Consistent hashing
- Context and problem
Suppose we have n computers and want to distribute some data on those. By using naive hashing method, we may come up with a very simple solution hash(data) mode n to determine on which computer we should select for storing.
In case we add an extra computer, then nearly all of stored data n/(n+1) have to be reallocated => very expensive
- Solution - Consisten Hash
- Hash the number of computer and the data onto a circle.
- Start moving clockwise in the circle, put the data to the next computer
- In case a computer is down, just move those data to next one => only a fraction roughly 1/n of all of data need to be moved
Rendezvous hashing
- Context and problem
How can a set of clients agree on where in a set of sites (servers) to place a data?
- Solution - Highest Random Weight (HRW) Hashing
Each client computes the hash weights w1=hash(site1, data), w2=hash(site2, data), ...., wn=hash(siten, data) and select the site which yields the highest weight. If a site fails, the client just picks the site which yields the next highest value.
Note: In consistent hash method, if a server fails, all of its data will be moved to the next one => overload. Meanwhile, the HRW does not suffer this issue since its mechanism (using hash to determine the site) is random.

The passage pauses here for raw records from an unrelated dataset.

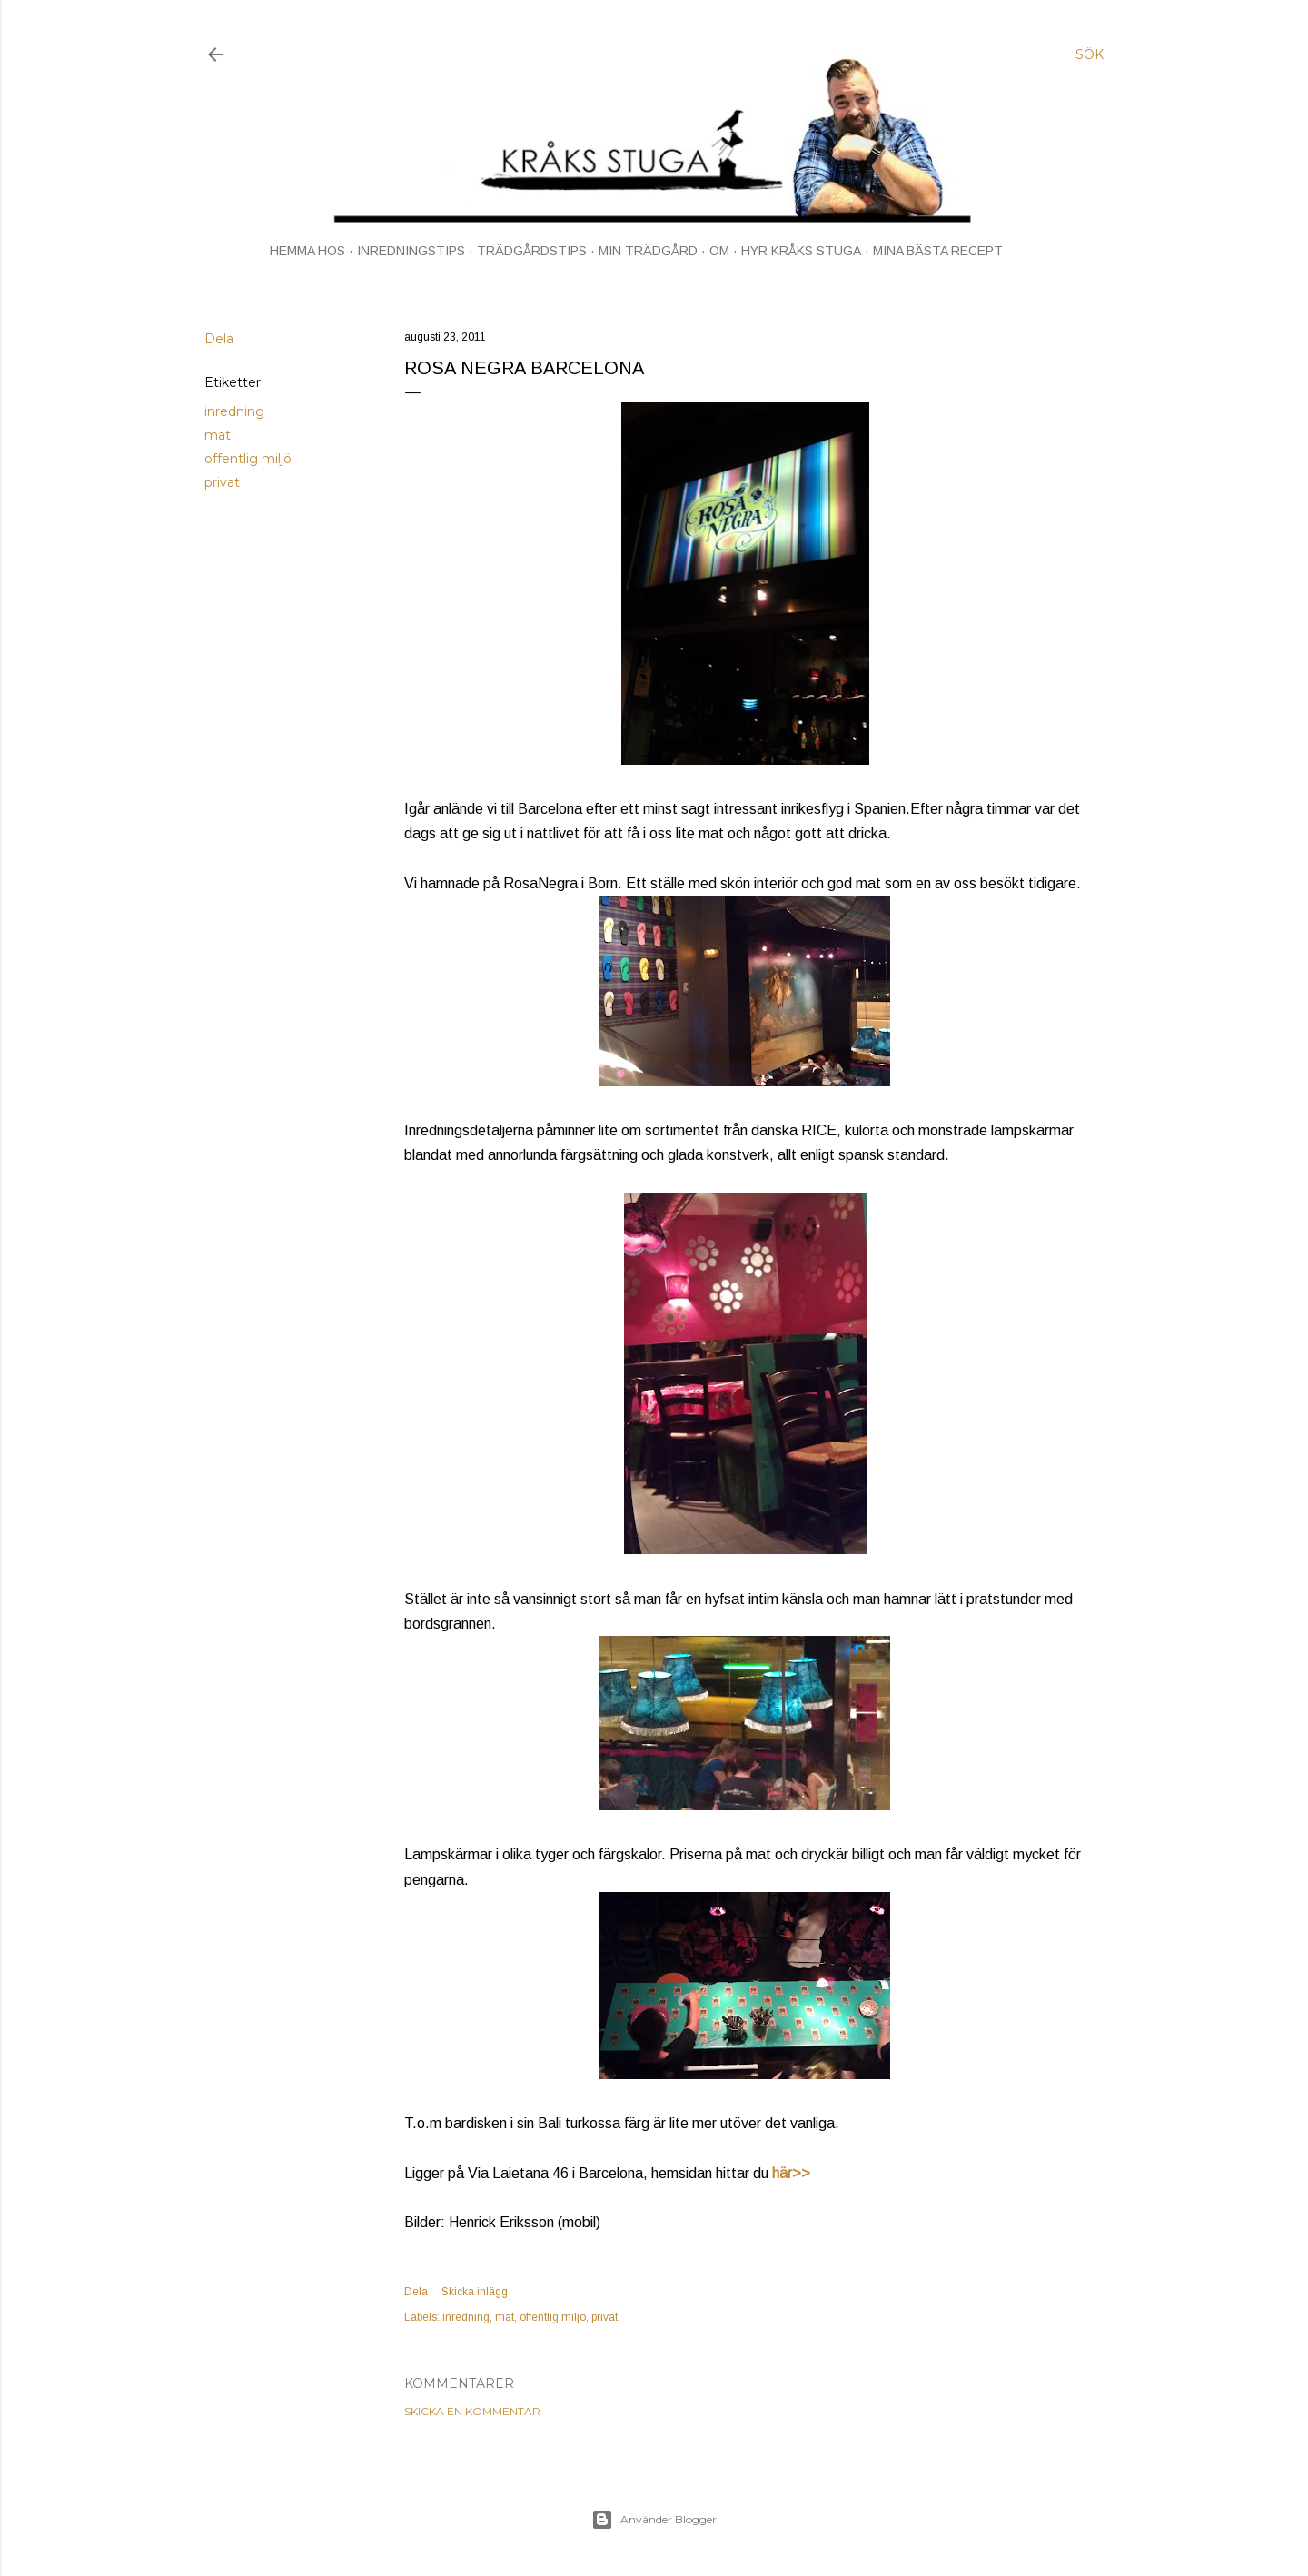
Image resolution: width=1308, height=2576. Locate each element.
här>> (791, 2173)
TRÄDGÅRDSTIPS (532, 250)
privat (222, 482)
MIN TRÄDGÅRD (648, 250)
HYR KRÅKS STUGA (801, 250)
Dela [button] (218, 339)
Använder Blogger (654, 2520)
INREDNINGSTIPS (411, 250)
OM (719, 250)
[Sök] (1089, 54)
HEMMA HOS (307, 250)
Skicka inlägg (474, 2291)
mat (217, 435)
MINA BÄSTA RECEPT (938, 250)
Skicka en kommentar (472, 2411)
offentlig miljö (248, 459)
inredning (234, 411)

Tree of Caches - Harvest Cache
Cache is organized hierarchically. A user obtains a page by asking a nearby leaf cache. If neither this cache nor its siblings have the page, the request is forwarded to the cache's parent. If a page is stored by no cache in the tree, the request eventually reaches the root and is forwarded to the home site of the page.
Chord - P2P
In spite of loving to research the topics related to P2P area, I have no deep understanding the Chord algorithm. So I decided to learn it naturally, and beginning with a very short sentence: Chord specifies how keys are assigned to nodes and how a node can discover the value for a given key by first locating the node responsible for that key.